Fully paperless, Medical Components of America collects all data electronically, with most of it gathered automatically, covering all the plant’s systems—air, water, clean room and more. “All of the big systems are all sensored and controlled, so if it’s 2:00 in the morning on a Saturday and something goes awry, it rings our phone and says, ‘I’m broken,’ tells me what’s broken and takes action if needed.”

This level of autonomy was achieved over time, according to Morton. “There’s an enormous amount of things that you put in place in order to achieve lights out. You don’t just go, ‘Oh, I’m really good—I’m going to leave today.’ You start out by going four hours without somebody; then you go eight; then you do 24; then you do two days, and you go, ‘Well, this is OK.’”

“There’s an enormous amount of things that you put in place in order to achieve lights out.”

Morton built his first computer-integrated manufacturing system in 1989. The system at Medical Components of America was also built in-house. “We were able to design our own system, then we put the computer-integrated manufacturing around it. So when you start with an incoming shipment, the first thing you do is to pull up the system.”

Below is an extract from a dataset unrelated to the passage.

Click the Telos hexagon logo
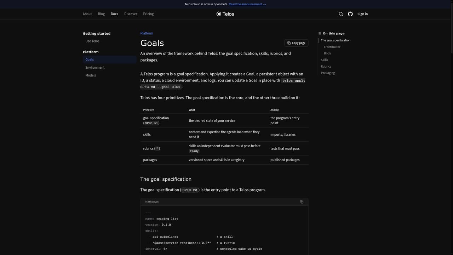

At dinner with a potential new customer last November, Morton was once again struggling to describe his company. “The customer said, ‘So, tell me about the plant,’ and I said, ‘Why don’t I just show you.’” Removing his phone from his pocket, Morton was able to show the customer his facility, using feeds from multiple cameras running production with no one in the building. “I’m flipping through the screens—‘Here’s the back area; here’s the molding room from this side; here’s the molding room from that side’—and he’s like, ‘That’s unbelievable.’”

Medical Components of America built its own computer-integrated manufacturing software that ties into all of the plants systems.